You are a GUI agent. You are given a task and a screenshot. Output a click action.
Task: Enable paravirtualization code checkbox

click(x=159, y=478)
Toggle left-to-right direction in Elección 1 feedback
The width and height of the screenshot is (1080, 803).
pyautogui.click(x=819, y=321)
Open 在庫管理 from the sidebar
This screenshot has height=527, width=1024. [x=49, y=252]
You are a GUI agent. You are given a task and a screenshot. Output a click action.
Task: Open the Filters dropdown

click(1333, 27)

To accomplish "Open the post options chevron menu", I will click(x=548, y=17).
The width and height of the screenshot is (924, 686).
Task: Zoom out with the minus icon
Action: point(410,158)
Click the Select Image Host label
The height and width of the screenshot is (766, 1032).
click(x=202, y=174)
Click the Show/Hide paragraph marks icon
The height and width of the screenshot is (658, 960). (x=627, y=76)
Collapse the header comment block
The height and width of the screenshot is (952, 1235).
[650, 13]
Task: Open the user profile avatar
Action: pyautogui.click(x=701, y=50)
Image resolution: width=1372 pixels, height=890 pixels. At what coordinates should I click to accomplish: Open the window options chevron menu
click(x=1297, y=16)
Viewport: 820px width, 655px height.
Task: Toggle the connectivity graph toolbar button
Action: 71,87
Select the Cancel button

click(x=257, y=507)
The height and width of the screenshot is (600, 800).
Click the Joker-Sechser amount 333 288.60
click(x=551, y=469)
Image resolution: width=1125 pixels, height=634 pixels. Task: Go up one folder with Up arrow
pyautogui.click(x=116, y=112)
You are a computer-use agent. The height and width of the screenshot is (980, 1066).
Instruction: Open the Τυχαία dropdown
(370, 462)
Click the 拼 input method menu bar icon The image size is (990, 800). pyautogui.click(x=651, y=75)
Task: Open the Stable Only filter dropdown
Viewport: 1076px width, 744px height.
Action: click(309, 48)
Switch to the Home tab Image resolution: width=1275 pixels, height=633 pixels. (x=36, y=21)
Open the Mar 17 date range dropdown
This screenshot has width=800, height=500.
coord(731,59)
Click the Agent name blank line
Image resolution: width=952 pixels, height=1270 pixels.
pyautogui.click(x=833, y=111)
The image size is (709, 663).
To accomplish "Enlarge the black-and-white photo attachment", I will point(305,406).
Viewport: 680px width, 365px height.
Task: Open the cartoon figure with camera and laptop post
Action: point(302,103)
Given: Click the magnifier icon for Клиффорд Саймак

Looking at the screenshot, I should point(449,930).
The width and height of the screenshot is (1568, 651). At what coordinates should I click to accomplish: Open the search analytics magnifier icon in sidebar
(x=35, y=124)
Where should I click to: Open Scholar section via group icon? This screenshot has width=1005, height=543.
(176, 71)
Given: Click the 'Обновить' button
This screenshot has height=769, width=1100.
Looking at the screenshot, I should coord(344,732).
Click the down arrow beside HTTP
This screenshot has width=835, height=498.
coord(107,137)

WORK REQUEST: State how many lines in the entries hold the word "size", giving the number alone.

OUTPUT FOR THIS EXERCISE: 2